Wenn die Rechtsprechung die genannten Zeiten, obwohl in ihnen die Tatbestandsmerkmale des § 36 Abs 1 Nr 4 AVG nicht erfüllt sind, gleichwohl als Ausfallzeiten anerkannt hat, so beruhte dies darauf, daß es sich um einen kurzen, häufigen und ferner typischen Zeitabschnitt zwischen zwei anrechenbaren Ausbildungs- und Ausfallzeiten handelt; in einem solchen Fall wurde die Schul- und die Hochschulausbildung als eine einheitliche, notwendig zusammenhängende Ausbildung und die unvermeidliche Zwischenzeit als Schul- und Semesterferien gleichstehend erachtet (BSGE aaO Seite 242). Von diesen Erwägungen mögen zwar einzelne auf den vorliegenden Fall übertragbar sein. Das LSG hat es jedoch zu Recht für entscheidend angesehen, daß hier der streitige Monat August 1970 anders als in den vorgenannten Fällen nicht zwischen zwei anrechenbare Ausfallzeiten fällt. Erst die gemeinsame Umschließung durch Ausfallzeiten iS des § 36 Abs 1 Nr 4 AVG konnte es aber letztlich rechtfertigen, auch die unvermeidliche Zwischenzeit an dem beiderseits gleichen Rechtscharakter der vorangehenden und der nachfolgenden Zeit teilnehmen zu lassen. Auch nur unter dieser Voraussetzung hat die Rechtsprechung deshalb die anrechenbare Höchstdauer für die Schulausbildung von 4 Jahren und die anrechenbare Höchstdauer für die Hochschulausbildung von 5 Jahren zusammenrechnen und für die Schulausbildung, die Zwischenzeit und die Hochschulausbildung eine anrechenbare Gesamthöchstdauer von 9 Jahren zugrunde legen können. Es erscheint darum nicht zulässig, § 36 Abs 1 Nr 4 AVG darüber hinaus auf die Fälle zu erstrecken, in denen eine Zeit zwar von Ausbildungszeiten umschlossen wird, die vorherige und die nachfolgende Ausbildungszeit jedoch nicht gleichermaßen den Rechtscharakter von Ausfallzeiten haben. So war dies aber im vorliegenden Falle; hier ist nur die vorhergehende Zeit als Fachschulausbildung eine Ausfallzeit, die nachfolgende Zeit dagegen eine Beitragszeit.

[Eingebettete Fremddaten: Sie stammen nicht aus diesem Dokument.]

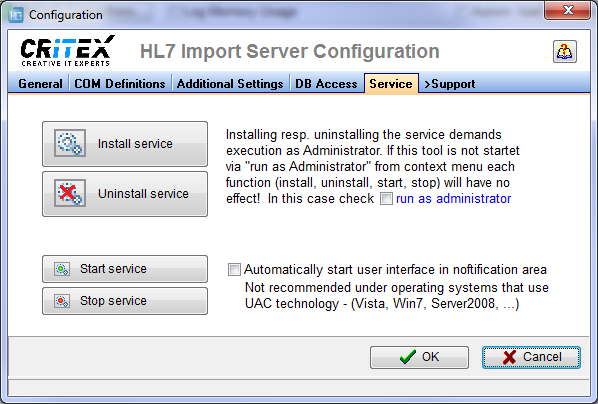Open the >Support tab
This screenshot has height=404, width=598.
coord(449,84)
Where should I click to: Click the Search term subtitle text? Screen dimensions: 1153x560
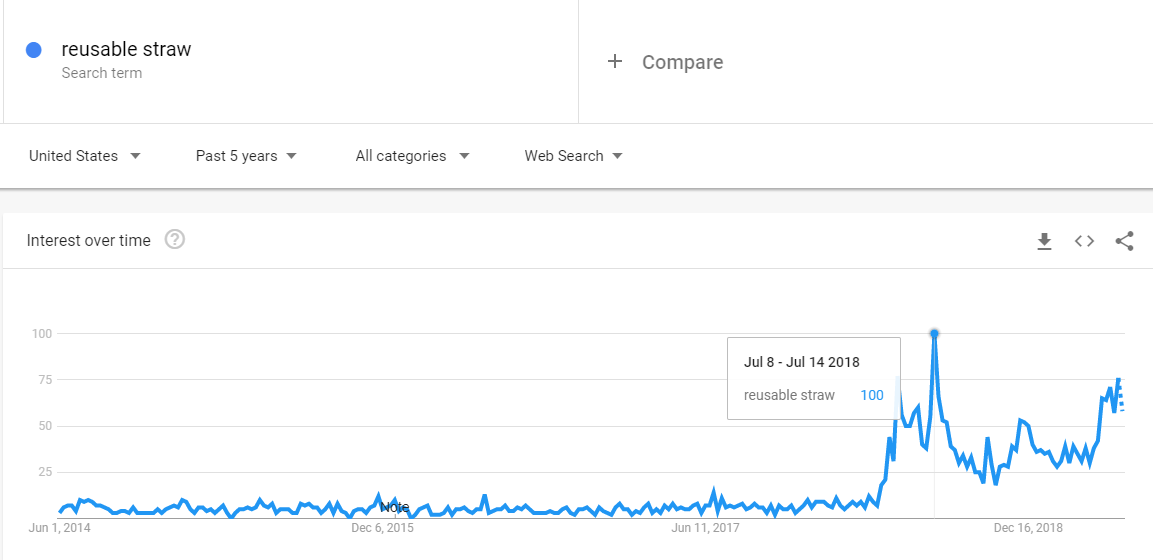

Aber auch vom Rechtscharakter der nachfolgenden Zeit abgesehen, ist der hier gegebene Fall mit dem Sachverhalt in den früheren Urteilen des BSG nicht zureichend vergleichbar. Es mag zwar - insbesondere im Hinblick auf die Arbeitsmarktlage - häufig nicht möglich sein, in unmittelbarem Anschluß an eine Schul- oder Fachschulausbildung eine Lehre anzutreten; doch fehlt es dann an jener durch die Organisation des Unterrichtswesens bedingten Typizität, die die Unterbrechung des Ausbildungsganges beim Übertritt von der allgemeinbildenden Schule auf eine Hochschule (bzw Fachschule) kennzeichnet und als für alle Betroffene in gleicher Weise unvermeidlich erscheinen läßt. Es fehlt auch an einem notwendigen, eine Einheit begründenden Zusammenhang zwischen Schule und Lehre. Im Verhältnis zwischen Schulausbildung und Hochschulausbildung wird dieser Zusammenhang dadurch hergestellt, daß die Aufnahme des Studiums das Bestehen der Reifeprüfung, die regelmäßig nur nach einem entsprechenden Schulbesuch abgelegt werden kann, zwingend voraussetzt, während hier jedenfalls rechtlich eine solche Verknüpfung von Fachschulausbildung und Lehre nicht gegeben ist.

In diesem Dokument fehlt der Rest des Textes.